Dış dünya, böyle bir liderin ardından açılan kapılardan üşüştü. Enver Hoca’yı haklı çıkarırcasına bütün kötülüklerini topluma yöneltmeye başladı. Civanmert Arnavut gençlerini uluslar arası çetelere yüksek paralarla eleman yaptılar.

Arnavutlar, Osmanlı döneminde dahi gözü kara yapılarından dolayı silahlı güç olarak değerlendirilirdi. İkinci Abdülhamit dönemindeki sokaklarda boy gösteren külhanbeylerinin içinde Arnavutlar nam salmışlardı. Sait Halim Paşa, Vatan ve Hürriyet Cephesinin kabadayılarına karşı Arnavutlara bel bağlamıştı. Arnavutköy İlçesinin adı o dönemden gelir.

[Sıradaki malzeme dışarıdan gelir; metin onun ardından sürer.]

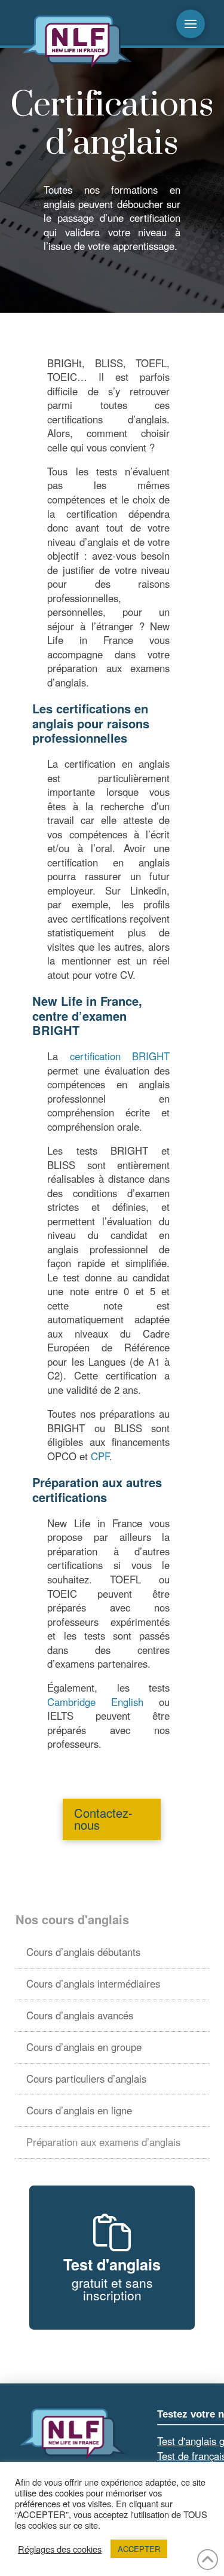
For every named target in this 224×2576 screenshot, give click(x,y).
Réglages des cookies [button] (60, 2549)
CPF (100, 1456)
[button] (190, 24)
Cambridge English (95, 1702)
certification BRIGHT (120, 1056)
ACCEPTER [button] (139, 2548)
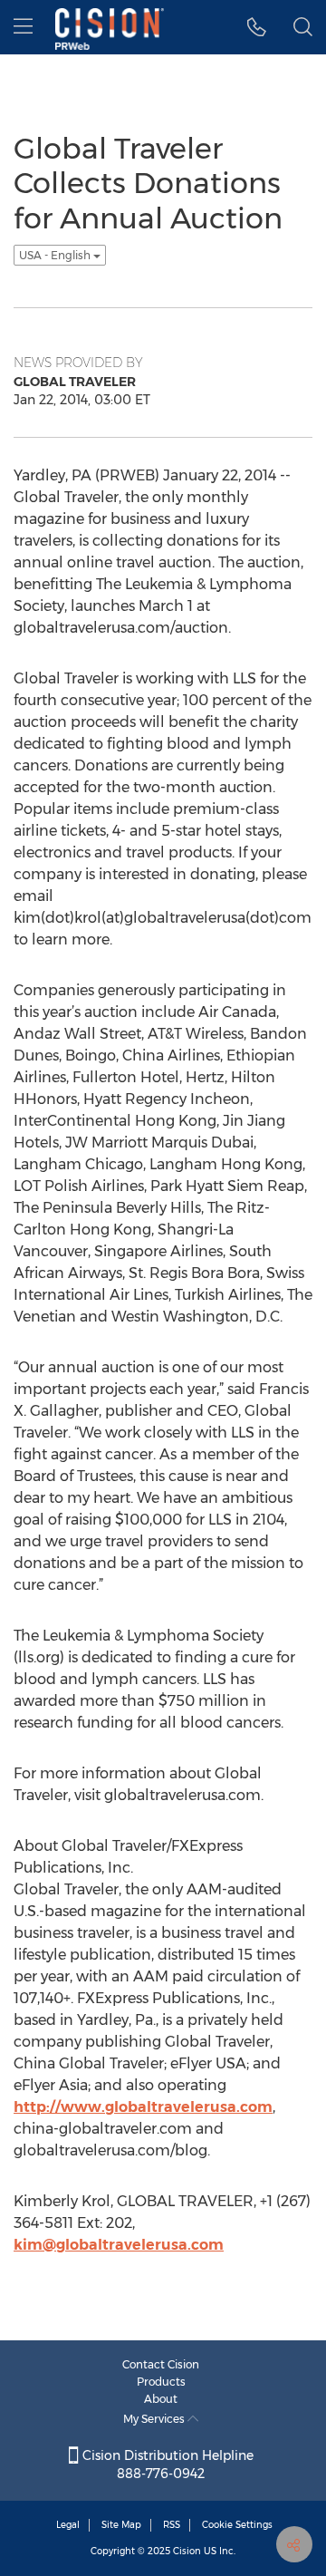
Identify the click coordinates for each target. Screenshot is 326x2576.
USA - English (56, 255)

Avrupa’nın Karapara Çeteleri de, yakın tarihte dini inançlarından da tecrit edilmiş bu topluma el attı. Fas’ta üretilen esrar maddesini Arnavutluk üzerinden Avrupa pazarına sürdüler. Uyuşturucu ve kumar mafyaları, ülkeye göz dikmişlerdi. Gençleri yakın zamanda görmedikleri lüks arabalarla kandırıyor, inşa ettikleri süslü otellerde fuhuş ve uyuşturucu bataklığına sürüklüyorlardı.

Arnavutlar arabaları çok sevdiler, ince ve virajlı yolların kenarlarında sık sık ‘’Lavaş’’lara rastlarsınız. Yol kenarlarında marketten çok araba yıkama yeri vardır.

İşte, millet olarak yüreğimizin attığı, Dalmaçya Kıyısındaki güzel Arnavutluk’un güçlü otokrat liderinin arkasında kalanlar; Elbasan Dağı’nı geçmek büyük bir zaman kaybını ve tehlikeyi göze almaktır.